Belkys Colon, who turns 51 on Wednesday, makes less than $52,000 a year as an assistant investigator in the Office of Fair Housing and Equal Opportunity at the Department of Housing and Urban Development. She would normally be paid by direct deposit at the end of this week, and she is terrified about what missing this paycheck will mean. She is most afraid of not being able to pay the roughly $1,400 in rent for her apartment in the Bronx, and being kicked out on the street.

“I’m just scared that this is going to be for a long time, and I’m a single woman,” she said. “What is going to happen with me? Who could help me?”

For now, she is trying to spend as little money as she can. She is not buying any groceries except milk, and is cleaning out her cupboards to eat. She said she is mostly living on cereal, bread, crackers and other packaged foods — “stuff that you buy when you’re food shopping and nobody eats it.”

“At the moment I’m going to have to be very careful with what I have left,” she said.

For Angela Tucker, 44, who is working without pay as a corrections officer at a federal prison near Seattle, everything has become a balancing act.

“I’m on a lot of medications, because I’m a year out from being a breast cancer survivor, so I have to make the decision — do I refill all of my medications even before I need them, because I might not have the money later, or do I pay for the child care?” Ms. Tucker said. “Or do I buy food?”

The budget triage, Ms. Tucker said, comes down to setting priorities and muddling through. “What can I do without, what can I make stretch, what’s the most important need?” she said. “I’m putting only half a tank of gas in now. And all the other bills are just on a standstill — I just have to hope and pray that they’ll work with me.”

What makes things even more challenging, said Ms. Tucker, who has 15 years on the job, is that the prison is also short-handed. So people are not just being required to work one shift without pay, but often two in a row — 16 hours on the job.
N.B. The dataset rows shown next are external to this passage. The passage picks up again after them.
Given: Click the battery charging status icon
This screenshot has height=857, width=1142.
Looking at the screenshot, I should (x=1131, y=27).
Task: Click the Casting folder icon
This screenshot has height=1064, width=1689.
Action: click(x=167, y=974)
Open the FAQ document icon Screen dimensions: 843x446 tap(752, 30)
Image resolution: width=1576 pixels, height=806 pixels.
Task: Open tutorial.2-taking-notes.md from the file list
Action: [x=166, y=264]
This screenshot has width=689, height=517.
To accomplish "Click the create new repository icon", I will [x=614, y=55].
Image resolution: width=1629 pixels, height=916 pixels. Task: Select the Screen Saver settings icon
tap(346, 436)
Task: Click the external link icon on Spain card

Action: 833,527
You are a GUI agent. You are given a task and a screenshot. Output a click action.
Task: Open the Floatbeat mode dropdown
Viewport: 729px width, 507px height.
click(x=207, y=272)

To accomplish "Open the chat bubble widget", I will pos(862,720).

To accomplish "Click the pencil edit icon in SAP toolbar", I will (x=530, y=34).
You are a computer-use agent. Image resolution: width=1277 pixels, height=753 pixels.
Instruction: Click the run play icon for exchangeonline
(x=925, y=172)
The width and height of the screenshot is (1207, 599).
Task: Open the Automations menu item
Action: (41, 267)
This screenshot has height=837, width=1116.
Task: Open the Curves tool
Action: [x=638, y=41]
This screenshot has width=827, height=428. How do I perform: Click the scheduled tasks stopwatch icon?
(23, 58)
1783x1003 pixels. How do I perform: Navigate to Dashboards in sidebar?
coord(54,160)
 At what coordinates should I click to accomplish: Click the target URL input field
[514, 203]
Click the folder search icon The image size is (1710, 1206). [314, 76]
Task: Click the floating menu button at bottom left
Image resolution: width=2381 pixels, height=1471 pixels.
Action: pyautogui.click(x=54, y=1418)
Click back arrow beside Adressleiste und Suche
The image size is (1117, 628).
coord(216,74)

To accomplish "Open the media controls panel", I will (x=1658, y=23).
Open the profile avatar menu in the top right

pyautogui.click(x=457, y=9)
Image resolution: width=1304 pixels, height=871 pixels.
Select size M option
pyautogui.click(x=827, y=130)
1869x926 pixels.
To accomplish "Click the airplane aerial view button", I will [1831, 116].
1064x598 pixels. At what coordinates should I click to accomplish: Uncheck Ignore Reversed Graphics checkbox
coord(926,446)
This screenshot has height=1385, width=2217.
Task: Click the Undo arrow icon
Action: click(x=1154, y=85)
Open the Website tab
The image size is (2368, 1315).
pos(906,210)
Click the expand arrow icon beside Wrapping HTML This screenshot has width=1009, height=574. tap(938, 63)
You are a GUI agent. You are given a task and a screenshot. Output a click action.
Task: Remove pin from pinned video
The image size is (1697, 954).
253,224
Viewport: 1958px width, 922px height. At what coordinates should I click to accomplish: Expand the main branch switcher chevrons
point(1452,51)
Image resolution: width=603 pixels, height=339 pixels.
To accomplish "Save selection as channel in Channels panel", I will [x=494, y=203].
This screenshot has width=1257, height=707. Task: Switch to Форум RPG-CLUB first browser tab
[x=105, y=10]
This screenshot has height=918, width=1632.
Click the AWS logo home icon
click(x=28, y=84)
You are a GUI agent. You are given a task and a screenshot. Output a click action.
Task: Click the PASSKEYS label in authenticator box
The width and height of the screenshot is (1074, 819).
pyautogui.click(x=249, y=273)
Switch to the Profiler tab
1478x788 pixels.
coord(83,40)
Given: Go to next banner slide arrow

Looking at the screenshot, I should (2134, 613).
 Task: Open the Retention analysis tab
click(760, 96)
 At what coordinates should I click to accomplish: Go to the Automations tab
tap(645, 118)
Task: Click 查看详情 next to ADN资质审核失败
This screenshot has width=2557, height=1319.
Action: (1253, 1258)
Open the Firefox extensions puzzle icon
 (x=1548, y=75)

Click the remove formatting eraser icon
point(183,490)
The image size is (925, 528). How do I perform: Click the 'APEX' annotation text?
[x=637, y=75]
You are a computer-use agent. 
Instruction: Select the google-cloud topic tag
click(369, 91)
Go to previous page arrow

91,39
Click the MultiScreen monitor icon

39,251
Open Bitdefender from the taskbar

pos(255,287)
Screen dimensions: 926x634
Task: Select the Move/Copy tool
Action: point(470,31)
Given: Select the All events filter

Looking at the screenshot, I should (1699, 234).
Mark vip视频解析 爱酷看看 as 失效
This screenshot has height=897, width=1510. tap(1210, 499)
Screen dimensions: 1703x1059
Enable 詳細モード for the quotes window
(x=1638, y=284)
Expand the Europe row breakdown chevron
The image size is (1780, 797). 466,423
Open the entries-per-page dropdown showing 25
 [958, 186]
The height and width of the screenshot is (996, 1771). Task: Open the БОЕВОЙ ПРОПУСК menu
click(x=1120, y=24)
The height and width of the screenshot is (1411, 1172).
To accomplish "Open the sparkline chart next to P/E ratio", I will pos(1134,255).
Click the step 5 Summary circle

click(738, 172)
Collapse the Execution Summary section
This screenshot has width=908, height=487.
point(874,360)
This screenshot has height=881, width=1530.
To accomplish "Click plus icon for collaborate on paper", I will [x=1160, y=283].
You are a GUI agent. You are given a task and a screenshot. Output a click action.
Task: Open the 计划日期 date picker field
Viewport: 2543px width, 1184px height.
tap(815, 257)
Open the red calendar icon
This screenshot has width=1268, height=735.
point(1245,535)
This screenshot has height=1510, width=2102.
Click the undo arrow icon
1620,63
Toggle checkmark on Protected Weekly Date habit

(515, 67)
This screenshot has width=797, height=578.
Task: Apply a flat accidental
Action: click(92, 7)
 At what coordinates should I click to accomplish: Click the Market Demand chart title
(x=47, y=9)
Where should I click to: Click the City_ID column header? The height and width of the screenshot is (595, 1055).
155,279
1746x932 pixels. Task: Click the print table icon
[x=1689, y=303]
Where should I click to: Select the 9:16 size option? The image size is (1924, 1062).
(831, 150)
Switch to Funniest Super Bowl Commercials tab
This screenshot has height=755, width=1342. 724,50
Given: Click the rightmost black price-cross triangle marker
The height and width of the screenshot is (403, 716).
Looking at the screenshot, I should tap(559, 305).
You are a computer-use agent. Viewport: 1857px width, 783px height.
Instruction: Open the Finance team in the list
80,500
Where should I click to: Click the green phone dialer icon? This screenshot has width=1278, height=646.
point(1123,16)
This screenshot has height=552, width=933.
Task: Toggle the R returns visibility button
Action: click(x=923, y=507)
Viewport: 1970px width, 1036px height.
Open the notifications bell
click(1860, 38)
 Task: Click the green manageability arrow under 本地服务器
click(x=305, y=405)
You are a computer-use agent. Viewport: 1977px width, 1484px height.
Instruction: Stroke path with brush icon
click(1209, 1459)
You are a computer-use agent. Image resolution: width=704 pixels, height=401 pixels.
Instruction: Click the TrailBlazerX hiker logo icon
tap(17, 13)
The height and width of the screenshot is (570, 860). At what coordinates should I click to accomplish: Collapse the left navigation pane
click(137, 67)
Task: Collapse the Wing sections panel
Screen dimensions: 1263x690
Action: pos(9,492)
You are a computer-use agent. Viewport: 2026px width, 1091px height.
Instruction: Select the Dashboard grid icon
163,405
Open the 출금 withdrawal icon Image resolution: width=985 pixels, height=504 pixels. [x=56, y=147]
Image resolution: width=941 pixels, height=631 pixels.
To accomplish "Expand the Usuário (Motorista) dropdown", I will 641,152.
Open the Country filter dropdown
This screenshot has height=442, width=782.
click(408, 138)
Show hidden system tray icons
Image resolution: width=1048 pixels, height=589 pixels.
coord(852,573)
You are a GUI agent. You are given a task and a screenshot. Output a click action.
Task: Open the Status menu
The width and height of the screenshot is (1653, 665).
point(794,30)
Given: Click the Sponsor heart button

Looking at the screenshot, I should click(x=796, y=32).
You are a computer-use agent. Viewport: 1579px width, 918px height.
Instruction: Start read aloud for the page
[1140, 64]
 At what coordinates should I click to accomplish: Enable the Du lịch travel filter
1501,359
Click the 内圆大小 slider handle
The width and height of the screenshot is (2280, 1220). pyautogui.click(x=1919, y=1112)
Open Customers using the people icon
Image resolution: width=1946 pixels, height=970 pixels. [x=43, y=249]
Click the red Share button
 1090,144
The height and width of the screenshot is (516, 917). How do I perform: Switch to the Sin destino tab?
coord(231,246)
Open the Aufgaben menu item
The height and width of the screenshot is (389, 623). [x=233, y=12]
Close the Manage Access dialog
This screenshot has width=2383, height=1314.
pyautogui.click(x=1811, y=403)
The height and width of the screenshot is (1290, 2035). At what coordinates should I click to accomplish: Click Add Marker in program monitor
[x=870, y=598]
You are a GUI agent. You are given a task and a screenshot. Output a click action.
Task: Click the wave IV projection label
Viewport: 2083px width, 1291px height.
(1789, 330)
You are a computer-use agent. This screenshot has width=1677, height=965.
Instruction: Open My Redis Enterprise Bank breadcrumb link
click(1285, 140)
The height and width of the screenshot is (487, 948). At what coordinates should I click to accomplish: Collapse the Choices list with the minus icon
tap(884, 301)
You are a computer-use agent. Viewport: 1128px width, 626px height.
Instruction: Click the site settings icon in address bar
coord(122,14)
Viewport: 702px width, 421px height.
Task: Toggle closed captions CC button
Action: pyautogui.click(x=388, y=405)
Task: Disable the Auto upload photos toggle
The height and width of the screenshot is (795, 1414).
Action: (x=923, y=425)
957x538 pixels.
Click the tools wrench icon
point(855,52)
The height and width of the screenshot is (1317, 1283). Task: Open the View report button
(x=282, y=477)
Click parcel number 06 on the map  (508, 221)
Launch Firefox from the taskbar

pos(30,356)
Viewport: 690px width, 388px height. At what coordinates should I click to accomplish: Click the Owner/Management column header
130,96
“When we finally do get paid, we’re going to be trying to climb out of a big hole,” she said.

Matt Kampf, 49, a wildland firefighter in Montrose, Colo., should be getting paid on Saturday. The money would have gone to his mortgage, insurance, groceries — the normal costs of “trying to live that American dream.”

Instead, the Kampf family has pruned every expense they can. They have canceled travel plans and dropped Netflix, Hulu and Xbox subscriptions, cut out date nights and switched from Rice Krispies to the store brand. Mr. Kampf even sold his truck for $8,600 to keep paying for the house and keep the lights and heat on.

Like many federal workers, Mr. Kampf said he loves his job and the idea of working for something bigger than himself. But he does not know how many more payless paydays he can endure.

“The bite is truly there,” he said. “If this drags out till the end of January, I don’t know what we’re going to do.”

Thomas Kaplan contributed reporting.